Authentication (un)successful events

[cichy202]

Hi!

I want to keep a log of all successful (or not) authentications. I am using Spring Security 3.1.1 and Digest Authentication (org.springframework.security.web.authentication.www.DigestAuthenticationFilter and org.springframework.security.web.authentication.www.DigestAuthenticationEntryPoint). To catch authentication successful (or not) events I have written my own implementations:

Code:

public class AuthenticationSuccessfulEvent implements ApplicationListener<AuthenticationSuccessEvent> {

	@Autowired
	protected AccessHistoryService accessHistoryService;

	@Override
	public void onApplicationEvent(AuthenticationSuccessEvent event) {
		String username = event.getAuthentication().getName();
		String userIp = ((WebAuthenticationDetails) event.getAuthentication().getDetails()).getRemoteAddress();
		accessHistoryService.logSuccessfulAccess(username, userIp);
	}

}

and

Code:

public class AuthenticationUnsuccessfulEvent implements ApplicationListener<AbstractAuthenticationFailureEvent> {

	@Autowired
	protected AccessHistoryService accessHistoryService;

	@Override
	public void onApplicationEvent(AbstractAuthenticationFailureEvent event) {
		String username = event.getAuthentication().getName();
		String userIp = ((WebAuthenticationDetails) event.getAuthentication().getDetails()).getRemoteAddress();
		accessHistoryService.logUnsuccessfulAccess(username, userIp);
	}

}

Both are registered in spring. And while the first one works as a charm the other does not. Do any of you have any clue why?

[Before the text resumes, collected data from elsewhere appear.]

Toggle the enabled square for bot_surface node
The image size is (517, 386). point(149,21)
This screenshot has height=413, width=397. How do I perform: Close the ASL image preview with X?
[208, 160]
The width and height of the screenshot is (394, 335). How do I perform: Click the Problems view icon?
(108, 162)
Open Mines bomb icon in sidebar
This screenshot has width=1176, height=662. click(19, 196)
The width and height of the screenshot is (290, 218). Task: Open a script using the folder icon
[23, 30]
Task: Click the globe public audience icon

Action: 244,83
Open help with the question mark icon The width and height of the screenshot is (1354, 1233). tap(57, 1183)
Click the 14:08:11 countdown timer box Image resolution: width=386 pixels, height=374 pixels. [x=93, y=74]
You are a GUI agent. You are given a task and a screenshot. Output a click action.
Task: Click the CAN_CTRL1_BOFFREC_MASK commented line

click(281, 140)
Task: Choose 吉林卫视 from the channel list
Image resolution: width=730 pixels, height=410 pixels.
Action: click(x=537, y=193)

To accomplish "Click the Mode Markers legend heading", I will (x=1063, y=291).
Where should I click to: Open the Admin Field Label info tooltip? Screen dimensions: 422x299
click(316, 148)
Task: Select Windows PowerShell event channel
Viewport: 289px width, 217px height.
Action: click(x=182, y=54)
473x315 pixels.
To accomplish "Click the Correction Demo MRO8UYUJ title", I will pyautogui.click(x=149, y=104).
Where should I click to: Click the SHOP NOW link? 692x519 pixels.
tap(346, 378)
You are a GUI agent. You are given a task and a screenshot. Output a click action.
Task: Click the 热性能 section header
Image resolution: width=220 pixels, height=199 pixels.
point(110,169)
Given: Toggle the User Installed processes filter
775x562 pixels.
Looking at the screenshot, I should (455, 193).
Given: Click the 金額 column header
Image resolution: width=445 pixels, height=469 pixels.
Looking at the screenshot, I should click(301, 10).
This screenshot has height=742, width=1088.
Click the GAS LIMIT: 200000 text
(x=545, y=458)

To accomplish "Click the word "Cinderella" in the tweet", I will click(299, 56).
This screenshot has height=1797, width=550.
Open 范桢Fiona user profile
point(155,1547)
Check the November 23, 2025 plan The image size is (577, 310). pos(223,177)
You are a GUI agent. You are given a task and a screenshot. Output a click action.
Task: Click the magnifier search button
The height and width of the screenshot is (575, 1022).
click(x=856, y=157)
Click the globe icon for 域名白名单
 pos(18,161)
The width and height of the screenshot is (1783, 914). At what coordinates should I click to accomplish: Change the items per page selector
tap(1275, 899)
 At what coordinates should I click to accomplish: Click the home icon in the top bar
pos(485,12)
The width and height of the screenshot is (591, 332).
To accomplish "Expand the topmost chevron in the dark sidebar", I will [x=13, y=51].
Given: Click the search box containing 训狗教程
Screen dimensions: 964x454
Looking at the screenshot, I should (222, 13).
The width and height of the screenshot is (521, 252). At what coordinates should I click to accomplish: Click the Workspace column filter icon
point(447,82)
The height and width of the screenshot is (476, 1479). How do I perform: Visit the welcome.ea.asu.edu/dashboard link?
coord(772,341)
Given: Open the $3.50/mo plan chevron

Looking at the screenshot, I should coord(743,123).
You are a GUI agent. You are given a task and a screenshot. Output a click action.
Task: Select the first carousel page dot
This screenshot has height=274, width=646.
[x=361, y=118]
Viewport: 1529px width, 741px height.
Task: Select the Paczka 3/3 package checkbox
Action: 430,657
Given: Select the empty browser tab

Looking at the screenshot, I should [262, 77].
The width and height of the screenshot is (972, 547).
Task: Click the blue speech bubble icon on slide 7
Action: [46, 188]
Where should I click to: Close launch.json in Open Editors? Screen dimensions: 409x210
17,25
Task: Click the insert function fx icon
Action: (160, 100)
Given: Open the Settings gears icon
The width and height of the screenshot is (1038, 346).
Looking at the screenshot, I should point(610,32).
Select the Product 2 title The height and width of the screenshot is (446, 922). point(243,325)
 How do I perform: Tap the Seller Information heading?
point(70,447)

Any help would be appreciated.

Best regards,
Bartosz

[arthomps]

Hi!

I want to keep a log of all successful (or not) authentications. I am using Spring Security 3.1.1 and Digest Authentication (org.springframework.security.web.authentication.www.DigestAuthenticationFilter and org.springframework.security.web.authentication.www.DigestAuthenticationEntryPoint). To catch authentication successful (or not) events I have written my own implementations:

Code:

public class AuthenticationSuccessfulEvent implements ApplicationListener<AuthenticationSuccessEvent> {

	@Autowired
	protected AccessHistoryService accessHistoryService;

	@Override
	public void onApplicationEvent(AuthenticationSuccessEvent event) {
		String username = event.getAuthentication().getName();
		String userIp = ((WebAuthenticationDetails) event.getAuthentication().getDetails()).getRemoteAddress();
		accessHistoryService.logSuccessfulAccess(username, userIp);
	}

}

and

Code:

public class AuthenticationUnsuccessfulEvent implements ApplicationListener<AbstractAuthenticationFailureEvent> {

	@Autowired
	protected AccessHistoryService accessHistoryService;

	@Override
	public void onApplicationEvent(AbstractAuthenticationFailureEvent event) {
		String username = event.getAuthentication().getName();
		String userIp = ((WebAuthenticationDetails) event.getAuthentication().getDetails()).getRemoteAddress();
		accessHistoryService.logUnsuccessfulAccess(username, userIp);
	}

}

Both are registered in spring. And while the first one works as a charm the other does not. Do any of you have any clue why?

Any help would be appreciated.

Best regards,
Bartosz

Is listening for AuthenticationFailureBadCredentialsEvent sufficient for your needs or do you really need to log the other events?

[cichy202]

To be honest I tried to listen just for AuthenticationFailureBadCredentialsEvent, and what I have found out is that DigestAuthenticationFilter and DigestAuthenticationEntryPoint catch all the exceptions that could trigger this event, and using BasicAuthenticationFilter everything is fine. Digest authentication on every exception calls authenticationEntryPoint.commence so they don't reach DefaultAuthenticationEventPublisher and never get published. It looks like bug to me.